> **Exercise requirements**: Please output exactly the part of the records below that opens with the line containing "The height and width of the screenshot is (734, 972)." and closes with the line containing "Task: Click the Boycott text", both lines included, and nothing else.
[Exercise input Boundary: Start]
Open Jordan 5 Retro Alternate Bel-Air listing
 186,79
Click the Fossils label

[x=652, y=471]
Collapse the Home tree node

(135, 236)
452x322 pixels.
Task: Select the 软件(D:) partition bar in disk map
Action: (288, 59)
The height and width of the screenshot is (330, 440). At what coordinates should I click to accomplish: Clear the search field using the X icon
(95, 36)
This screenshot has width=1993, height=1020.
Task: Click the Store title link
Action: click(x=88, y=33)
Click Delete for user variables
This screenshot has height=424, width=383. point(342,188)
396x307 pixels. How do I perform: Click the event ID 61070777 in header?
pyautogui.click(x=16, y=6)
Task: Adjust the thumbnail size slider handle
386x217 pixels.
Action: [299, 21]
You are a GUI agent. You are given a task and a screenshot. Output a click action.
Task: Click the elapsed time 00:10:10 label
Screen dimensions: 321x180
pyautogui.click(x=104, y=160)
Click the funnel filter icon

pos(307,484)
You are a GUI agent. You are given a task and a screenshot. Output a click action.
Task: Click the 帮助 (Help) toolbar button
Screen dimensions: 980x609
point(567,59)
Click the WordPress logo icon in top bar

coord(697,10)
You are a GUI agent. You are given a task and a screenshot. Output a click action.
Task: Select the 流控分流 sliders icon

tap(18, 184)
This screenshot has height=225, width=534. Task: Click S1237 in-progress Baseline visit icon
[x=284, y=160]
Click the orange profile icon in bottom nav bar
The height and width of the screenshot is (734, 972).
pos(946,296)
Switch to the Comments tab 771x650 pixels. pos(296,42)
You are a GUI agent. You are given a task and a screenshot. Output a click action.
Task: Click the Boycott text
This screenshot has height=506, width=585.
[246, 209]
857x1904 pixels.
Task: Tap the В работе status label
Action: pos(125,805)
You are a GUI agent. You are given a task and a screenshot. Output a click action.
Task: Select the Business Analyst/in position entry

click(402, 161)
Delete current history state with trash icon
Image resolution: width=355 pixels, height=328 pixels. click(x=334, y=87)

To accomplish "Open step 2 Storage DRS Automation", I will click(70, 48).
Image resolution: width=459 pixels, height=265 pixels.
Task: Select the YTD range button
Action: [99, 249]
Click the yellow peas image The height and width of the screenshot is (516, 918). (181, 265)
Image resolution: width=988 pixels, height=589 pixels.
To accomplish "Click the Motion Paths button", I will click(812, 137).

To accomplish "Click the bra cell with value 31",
[Exercise input Boundary: End]
> **Completed task**:
The height and width of the screenshot is (734, 972).
pos(946,296)
Switch to the Comments tab 771x650 pixels. pos(296,42)
You are a GUI agent. You are given a task and a screenshot. Output a click action.
Task: Click the Boycott text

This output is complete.